Exercise description - Going down the data below, set down exactly the line with "This screenshot has width=505, height=473." and each line after it through the line with "Click the cloud"; no other lines.

Data supplied -
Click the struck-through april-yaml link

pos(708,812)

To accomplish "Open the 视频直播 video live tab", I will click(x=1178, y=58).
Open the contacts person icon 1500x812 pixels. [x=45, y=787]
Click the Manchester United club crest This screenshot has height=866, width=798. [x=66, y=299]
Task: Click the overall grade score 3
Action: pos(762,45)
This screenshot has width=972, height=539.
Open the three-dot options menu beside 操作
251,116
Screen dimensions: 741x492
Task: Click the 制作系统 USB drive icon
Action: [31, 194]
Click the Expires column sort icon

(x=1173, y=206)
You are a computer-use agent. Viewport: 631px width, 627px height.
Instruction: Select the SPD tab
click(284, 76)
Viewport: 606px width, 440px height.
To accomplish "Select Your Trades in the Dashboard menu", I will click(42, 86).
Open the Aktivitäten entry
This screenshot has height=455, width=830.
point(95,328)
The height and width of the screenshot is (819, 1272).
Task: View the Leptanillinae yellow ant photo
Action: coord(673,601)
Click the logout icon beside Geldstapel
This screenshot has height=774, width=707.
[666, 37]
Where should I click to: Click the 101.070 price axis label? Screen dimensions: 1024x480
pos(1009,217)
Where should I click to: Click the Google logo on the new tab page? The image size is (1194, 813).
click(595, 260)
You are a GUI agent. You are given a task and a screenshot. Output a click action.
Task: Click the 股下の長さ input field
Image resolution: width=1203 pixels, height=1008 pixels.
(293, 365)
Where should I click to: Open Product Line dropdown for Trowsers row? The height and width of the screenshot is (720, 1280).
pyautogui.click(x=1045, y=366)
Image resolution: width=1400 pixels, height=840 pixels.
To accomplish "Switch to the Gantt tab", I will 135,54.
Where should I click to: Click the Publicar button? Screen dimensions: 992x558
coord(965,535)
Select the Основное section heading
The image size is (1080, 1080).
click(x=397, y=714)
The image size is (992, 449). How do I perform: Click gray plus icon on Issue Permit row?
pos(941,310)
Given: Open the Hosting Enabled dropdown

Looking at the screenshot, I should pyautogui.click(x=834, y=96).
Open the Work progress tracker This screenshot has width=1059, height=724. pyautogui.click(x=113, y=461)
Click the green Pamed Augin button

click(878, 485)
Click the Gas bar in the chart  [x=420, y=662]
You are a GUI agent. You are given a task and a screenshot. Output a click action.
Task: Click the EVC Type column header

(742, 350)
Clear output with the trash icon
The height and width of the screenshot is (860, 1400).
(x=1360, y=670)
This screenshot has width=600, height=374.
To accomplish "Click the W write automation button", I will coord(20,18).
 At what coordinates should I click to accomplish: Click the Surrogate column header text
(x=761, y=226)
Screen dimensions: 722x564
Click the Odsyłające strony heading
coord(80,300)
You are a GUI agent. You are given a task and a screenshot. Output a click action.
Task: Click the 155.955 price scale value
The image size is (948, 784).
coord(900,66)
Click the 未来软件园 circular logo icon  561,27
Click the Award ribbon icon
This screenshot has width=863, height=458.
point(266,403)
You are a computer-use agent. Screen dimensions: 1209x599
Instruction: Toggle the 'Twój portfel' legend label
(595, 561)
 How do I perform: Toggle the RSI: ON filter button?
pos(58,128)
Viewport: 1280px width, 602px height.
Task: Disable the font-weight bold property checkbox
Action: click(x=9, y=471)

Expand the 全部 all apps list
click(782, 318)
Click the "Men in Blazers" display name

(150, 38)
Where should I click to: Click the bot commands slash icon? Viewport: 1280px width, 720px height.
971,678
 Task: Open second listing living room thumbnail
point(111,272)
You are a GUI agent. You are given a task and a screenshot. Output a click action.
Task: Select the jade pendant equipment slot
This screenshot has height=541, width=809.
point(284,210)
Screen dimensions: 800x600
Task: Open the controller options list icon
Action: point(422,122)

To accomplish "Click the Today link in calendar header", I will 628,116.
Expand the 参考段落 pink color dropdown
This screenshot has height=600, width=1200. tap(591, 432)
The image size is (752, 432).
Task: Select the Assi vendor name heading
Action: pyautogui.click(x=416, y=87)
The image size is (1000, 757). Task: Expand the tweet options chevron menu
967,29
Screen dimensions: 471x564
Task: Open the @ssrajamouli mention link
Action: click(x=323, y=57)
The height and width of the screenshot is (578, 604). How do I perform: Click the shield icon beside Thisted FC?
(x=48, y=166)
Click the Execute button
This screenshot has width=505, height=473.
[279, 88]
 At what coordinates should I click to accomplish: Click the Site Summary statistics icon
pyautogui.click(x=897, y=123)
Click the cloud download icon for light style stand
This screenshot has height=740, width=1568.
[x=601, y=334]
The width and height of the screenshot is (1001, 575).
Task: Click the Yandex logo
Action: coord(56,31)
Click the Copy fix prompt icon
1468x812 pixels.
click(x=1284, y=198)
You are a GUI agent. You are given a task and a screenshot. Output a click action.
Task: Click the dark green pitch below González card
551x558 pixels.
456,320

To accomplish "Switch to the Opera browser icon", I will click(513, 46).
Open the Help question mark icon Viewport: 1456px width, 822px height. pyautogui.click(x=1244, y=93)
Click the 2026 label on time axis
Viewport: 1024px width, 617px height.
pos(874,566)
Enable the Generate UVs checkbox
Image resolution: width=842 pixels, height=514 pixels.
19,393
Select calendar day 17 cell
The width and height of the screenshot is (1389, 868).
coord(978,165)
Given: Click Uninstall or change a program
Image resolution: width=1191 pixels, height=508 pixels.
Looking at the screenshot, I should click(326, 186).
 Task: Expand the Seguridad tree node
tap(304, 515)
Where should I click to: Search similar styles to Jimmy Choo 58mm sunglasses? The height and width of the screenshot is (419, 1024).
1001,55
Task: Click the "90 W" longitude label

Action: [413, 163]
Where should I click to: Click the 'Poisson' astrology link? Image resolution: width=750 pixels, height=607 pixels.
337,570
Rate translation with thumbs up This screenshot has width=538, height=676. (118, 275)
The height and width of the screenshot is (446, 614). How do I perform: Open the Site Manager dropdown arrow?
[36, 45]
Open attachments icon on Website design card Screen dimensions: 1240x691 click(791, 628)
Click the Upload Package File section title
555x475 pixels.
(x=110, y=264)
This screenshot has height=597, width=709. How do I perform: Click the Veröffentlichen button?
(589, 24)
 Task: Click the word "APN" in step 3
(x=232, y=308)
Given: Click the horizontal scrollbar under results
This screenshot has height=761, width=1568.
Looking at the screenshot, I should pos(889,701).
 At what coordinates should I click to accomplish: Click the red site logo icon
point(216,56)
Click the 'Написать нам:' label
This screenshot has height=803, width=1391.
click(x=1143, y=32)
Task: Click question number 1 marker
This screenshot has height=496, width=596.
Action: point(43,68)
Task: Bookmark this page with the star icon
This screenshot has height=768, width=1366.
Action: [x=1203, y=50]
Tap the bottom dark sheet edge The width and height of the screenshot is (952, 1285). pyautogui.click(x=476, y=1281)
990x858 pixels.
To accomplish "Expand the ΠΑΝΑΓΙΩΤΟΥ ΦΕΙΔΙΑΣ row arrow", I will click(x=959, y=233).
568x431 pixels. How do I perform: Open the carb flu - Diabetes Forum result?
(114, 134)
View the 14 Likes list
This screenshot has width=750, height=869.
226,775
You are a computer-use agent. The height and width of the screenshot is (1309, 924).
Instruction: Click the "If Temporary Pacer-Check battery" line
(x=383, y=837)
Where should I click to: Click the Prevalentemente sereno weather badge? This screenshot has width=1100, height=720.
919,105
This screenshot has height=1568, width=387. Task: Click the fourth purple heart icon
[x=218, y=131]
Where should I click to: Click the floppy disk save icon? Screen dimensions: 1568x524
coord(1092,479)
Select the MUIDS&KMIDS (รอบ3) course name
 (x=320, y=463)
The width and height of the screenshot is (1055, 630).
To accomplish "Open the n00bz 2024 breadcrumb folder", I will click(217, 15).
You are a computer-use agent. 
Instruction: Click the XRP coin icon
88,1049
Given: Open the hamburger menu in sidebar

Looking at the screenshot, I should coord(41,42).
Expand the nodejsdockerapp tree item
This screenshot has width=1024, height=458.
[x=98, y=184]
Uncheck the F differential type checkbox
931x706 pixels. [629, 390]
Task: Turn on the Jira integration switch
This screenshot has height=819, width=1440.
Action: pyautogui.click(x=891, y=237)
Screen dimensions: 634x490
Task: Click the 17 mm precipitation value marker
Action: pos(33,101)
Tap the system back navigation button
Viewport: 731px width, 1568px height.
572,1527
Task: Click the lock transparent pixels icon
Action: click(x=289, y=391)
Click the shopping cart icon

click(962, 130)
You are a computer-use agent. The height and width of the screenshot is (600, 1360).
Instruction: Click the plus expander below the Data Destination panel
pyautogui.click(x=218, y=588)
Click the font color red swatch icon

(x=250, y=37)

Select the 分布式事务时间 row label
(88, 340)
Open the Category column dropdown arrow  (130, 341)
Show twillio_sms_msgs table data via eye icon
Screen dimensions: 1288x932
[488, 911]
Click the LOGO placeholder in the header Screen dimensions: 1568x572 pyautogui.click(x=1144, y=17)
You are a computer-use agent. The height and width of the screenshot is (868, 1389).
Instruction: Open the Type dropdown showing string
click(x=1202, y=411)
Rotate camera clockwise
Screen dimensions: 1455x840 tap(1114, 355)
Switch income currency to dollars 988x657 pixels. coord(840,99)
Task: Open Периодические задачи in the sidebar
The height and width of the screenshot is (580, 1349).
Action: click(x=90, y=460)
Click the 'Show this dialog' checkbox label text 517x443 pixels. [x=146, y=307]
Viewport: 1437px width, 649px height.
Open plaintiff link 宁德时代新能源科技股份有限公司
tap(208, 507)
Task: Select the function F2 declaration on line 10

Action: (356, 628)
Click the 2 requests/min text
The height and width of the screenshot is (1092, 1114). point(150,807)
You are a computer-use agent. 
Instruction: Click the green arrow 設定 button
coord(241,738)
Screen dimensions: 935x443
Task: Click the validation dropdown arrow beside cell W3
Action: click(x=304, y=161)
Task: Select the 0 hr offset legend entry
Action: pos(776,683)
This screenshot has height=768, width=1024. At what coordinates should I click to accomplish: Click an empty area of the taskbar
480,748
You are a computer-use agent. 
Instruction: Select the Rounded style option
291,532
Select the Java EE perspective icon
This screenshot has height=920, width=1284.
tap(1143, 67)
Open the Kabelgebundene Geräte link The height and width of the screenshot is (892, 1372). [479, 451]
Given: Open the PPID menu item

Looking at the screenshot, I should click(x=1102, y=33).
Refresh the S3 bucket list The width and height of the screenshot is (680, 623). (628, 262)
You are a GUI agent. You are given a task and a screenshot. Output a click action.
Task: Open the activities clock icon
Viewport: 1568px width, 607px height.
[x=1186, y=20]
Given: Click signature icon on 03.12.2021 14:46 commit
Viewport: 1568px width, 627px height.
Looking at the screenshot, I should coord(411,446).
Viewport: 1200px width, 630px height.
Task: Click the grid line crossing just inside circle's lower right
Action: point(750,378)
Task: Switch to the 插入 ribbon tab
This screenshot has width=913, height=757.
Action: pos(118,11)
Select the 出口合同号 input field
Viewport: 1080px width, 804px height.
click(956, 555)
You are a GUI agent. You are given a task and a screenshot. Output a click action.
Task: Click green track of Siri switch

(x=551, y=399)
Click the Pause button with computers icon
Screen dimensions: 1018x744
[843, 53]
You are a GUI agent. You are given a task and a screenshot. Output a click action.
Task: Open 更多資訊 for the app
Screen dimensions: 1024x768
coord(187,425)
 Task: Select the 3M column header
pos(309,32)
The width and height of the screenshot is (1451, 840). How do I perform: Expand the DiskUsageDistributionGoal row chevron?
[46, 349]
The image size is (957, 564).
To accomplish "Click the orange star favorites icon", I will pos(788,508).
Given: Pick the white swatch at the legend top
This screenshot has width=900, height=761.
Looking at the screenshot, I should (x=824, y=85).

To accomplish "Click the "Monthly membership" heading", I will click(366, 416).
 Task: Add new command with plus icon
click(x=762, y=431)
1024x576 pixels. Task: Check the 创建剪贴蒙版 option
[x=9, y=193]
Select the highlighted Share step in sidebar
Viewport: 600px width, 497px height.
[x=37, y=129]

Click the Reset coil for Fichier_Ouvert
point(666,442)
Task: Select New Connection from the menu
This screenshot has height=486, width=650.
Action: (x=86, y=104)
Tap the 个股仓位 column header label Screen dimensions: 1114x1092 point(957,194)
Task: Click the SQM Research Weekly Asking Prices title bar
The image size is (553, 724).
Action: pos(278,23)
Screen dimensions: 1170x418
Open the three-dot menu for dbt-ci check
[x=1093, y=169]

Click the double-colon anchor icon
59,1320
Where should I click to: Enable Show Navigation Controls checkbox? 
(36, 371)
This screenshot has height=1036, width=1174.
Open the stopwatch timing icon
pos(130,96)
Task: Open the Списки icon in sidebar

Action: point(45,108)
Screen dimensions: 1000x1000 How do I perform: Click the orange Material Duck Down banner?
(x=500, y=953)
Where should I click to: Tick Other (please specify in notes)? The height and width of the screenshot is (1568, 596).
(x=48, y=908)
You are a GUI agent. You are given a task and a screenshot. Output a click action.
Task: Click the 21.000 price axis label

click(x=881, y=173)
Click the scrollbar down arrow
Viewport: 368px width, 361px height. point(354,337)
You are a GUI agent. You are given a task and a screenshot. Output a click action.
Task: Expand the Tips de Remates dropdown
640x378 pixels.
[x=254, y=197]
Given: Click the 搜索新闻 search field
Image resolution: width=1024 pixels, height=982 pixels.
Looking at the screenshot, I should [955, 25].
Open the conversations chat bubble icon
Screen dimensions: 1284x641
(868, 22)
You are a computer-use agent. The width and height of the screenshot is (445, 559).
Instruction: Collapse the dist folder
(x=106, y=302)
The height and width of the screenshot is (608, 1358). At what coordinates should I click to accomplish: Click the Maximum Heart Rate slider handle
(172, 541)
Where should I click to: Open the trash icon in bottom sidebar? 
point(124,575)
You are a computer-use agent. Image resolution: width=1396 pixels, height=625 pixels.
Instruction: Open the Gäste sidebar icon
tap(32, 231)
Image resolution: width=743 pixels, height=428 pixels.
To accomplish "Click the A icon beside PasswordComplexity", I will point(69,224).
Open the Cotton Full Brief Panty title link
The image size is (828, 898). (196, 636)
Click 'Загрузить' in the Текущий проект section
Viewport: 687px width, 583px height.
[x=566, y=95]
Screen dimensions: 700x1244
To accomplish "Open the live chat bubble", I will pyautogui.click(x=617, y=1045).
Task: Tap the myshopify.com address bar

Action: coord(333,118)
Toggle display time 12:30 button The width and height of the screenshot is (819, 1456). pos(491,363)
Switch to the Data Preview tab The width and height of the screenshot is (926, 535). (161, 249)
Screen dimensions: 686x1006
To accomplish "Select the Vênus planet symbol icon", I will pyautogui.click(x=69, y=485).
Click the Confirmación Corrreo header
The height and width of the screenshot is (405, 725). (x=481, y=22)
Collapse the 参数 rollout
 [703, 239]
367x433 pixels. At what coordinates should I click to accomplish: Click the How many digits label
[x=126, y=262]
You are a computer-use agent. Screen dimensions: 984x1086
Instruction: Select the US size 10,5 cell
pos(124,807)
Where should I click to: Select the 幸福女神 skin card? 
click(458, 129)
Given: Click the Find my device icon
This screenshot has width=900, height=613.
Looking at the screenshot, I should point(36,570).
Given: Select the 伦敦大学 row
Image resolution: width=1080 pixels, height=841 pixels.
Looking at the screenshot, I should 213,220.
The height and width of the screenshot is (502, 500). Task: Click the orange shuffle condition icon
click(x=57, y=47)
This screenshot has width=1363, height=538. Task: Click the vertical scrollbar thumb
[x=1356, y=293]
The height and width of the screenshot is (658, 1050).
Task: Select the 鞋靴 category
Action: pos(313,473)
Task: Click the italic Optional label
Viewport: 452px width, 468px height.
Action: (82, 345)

Exercise solution -
This screenshot has width=505, height=473.
[279, 88]
 At what coordinates should I click to accomplish: Click the Site Summary statistics icon
pyautogui.click(x=897, y=123)
Click the cloud download icon for light style stand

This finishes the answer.